(a) The Department may establish compulsory programs of employment, work experience and training for all physically able inmates. To the maximum extent practical, these programs shall approximate normal conditions of employment in free agriculture, industry and business, with respect to equipment, management practices and general procedures.
(b) The products of inmate labor and services may be sold and marketed to tax-supported departments and institutions and agencies of the State and its governmental subdivisions and such other employers or entities within or outside of the State, as the Department shall determine. The Department may make contractual arrangements for the use of inmate labor by other tax-supported units of government responsible for the conservation of natural resources or other public works. The Department may also assign inmates to community work projects including, but not limited to, litter control along state highways and on state beaches and trash removal from state facilities, as provided in subsection (c) of this section.
(c) Before entering into an agreement with any other state department seeking prisoner-workers in accordance with this section, the Department shall have established a pilot litter-control program in each of the 3 counties with the cooperation of the Department of Transportation. The Department of Transportation shall advise the Department as to the kinds of equipment and the costs thereof that will be required and will act at all times as the consultant to the Department in this program.
(d) Inmates shall be compensated, at rates fixed by the Department, for labor performed, including institutional maintenance.
(e) In the event that an inmate shall labor for more than 40 hours in 1 week, said inmate shall be compensated at 11/2 times the regular hourly rates paid to said inmates for such work time the inmate has labored in excess of 40 hours in 1 week.

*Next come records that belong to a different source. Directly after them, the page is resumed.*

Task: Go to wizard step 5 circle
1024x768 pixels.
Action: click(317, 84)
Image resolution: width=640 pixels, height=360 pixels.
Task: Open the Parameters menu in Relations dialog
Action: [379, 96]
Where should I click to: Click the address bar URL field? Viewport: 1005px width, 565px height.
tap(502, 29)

(f) The Department shall cause to be placed into an account, payable to each inmate upon the inmate’s discharge, income from the inmate’s employment and any other income or benefits, accruing to or payable to, and for the benefit of said inmate, including but not limited to any worker’s compensation or Social Security benefits. From the account of each inmate, the Department shall deduct, in order of the priority set forth herein, the following sums:
(1) Support payments for dependents of the inmate who are receiving public assistance during the period of incarceration, or to whom the inmate is under a court ordered obligation to provide support and restitution as may have been assessed against said inmate pursuant to court order;
(2) Court costs, fines, and such other items as may be assessed against said inmate pursuant to court order; and
(3) A proportionate share of the costs of incarceration of inmates in the facility in which said inmate is housed including but not limited to room, board, medical care, legal services, prison education, training, library services, counseling and treatment services, religious services and other programs and services as shall be provided together with an allocation of the overhead for operating such prison and the Department in accordance with a fee schedule to be established by the Department.

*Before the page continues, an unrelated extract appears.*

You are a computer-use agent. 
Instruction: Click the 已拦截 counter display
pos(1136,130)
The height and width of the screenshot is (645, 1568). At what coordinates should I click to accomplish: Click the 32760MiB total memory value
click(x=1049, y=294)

(g) In assigning inmates to employment, work experience, training and community work project programs in accordance with this section:
(1) Assignments to programs conducted or operated outside the physical boundaries of Department-run correctional facilities shall not be available to inmates serving time for any crime classified as a class A felony, or any crime classified as a class B felony which involves a sex offense, escape or assault.
(2) The Department is authorized to establish regulations or guidelines further restricting the participation of inmates in such programs so as to minimize potential danger to the community.

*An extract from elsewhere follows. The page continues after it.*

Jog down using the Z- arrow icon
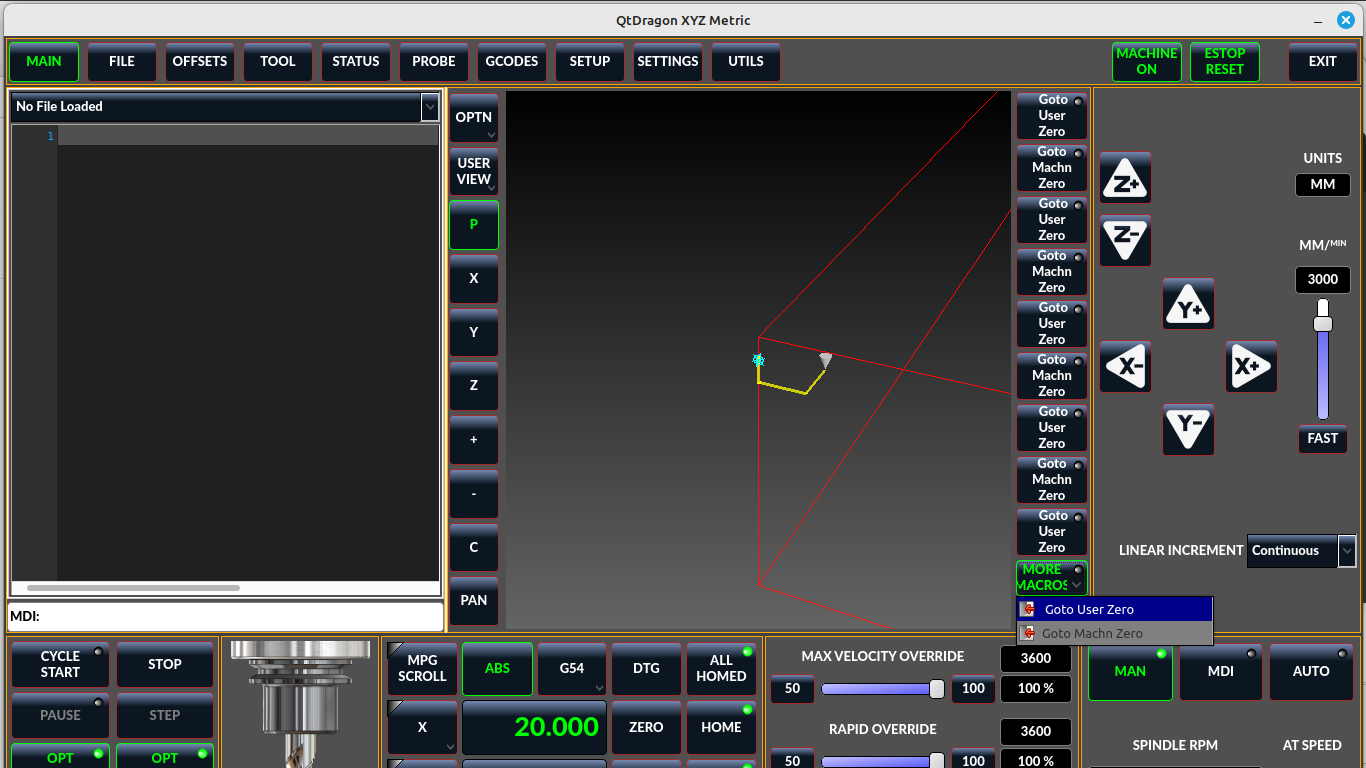Screen dimensions: 1366x768 point(1125,240)
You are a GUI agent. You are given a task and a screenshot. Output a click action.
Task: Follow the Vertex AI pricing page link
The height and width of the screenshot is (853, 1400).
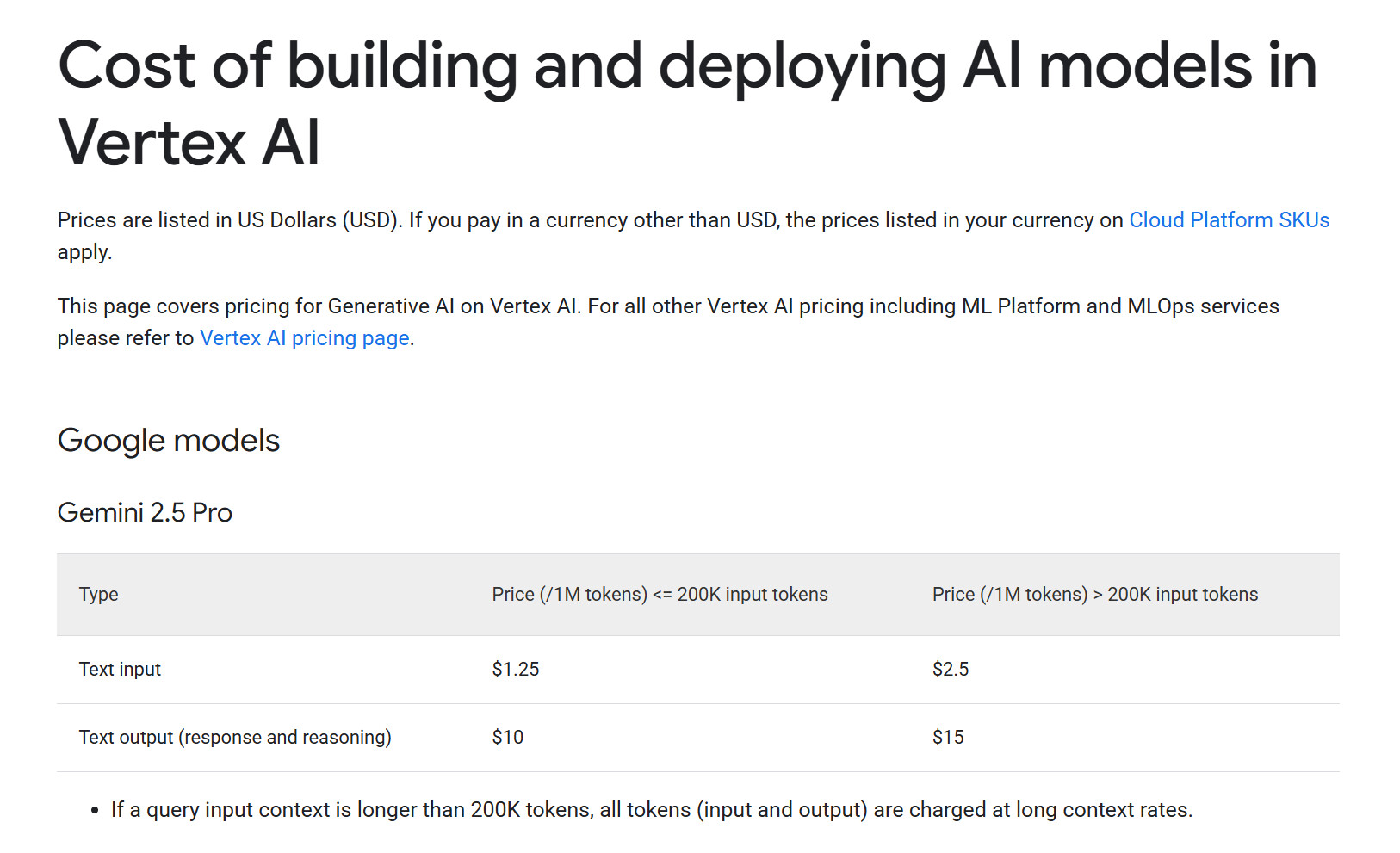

(h) The Department is authorized to revoke previously earned good time (whether such good time was earned pursuant to this section or other provisions of this title) from inmates who refuse to perform labor as required by the Department pursuant to this section. In addition, the Department may impose such other lawful disciplinary measures as it deems appropriate upon inmates refusing to perform labor as required by the Department pursuant to this section.
(i) No greater amount of labor shall be required of any inmate than the inmate’s physical health and strength will reasonably permit, nor shall any inmate be placed at such labor as the institutional physician determines to be beyond the inmate’s ability to perform.
(j) Inmates refusing to participate in compulsory programs of employment established by the Department pursuant to this program shall not be eligible for parole nor shall the Department apply for modification of sentence, and shall further be subject to such other disciplinary measures as the Commissioner may establish by regulation.
11 Del. C. 1953, § 6532; 54 Del. Laws, c. 349, § 1; 62 Del. Laws, c. 96, § 1; 62 Del. Laws, c. 350, § 1; 62 Del. Laws, c. 377, §§ 1, 2; 67 Del. Laws, c. 350, § 31; 67 Del. Laws, c. 396, § 1; 70 Del. Laws, c. 186, § 1; 77 Del. Laws, c. 327, § 230.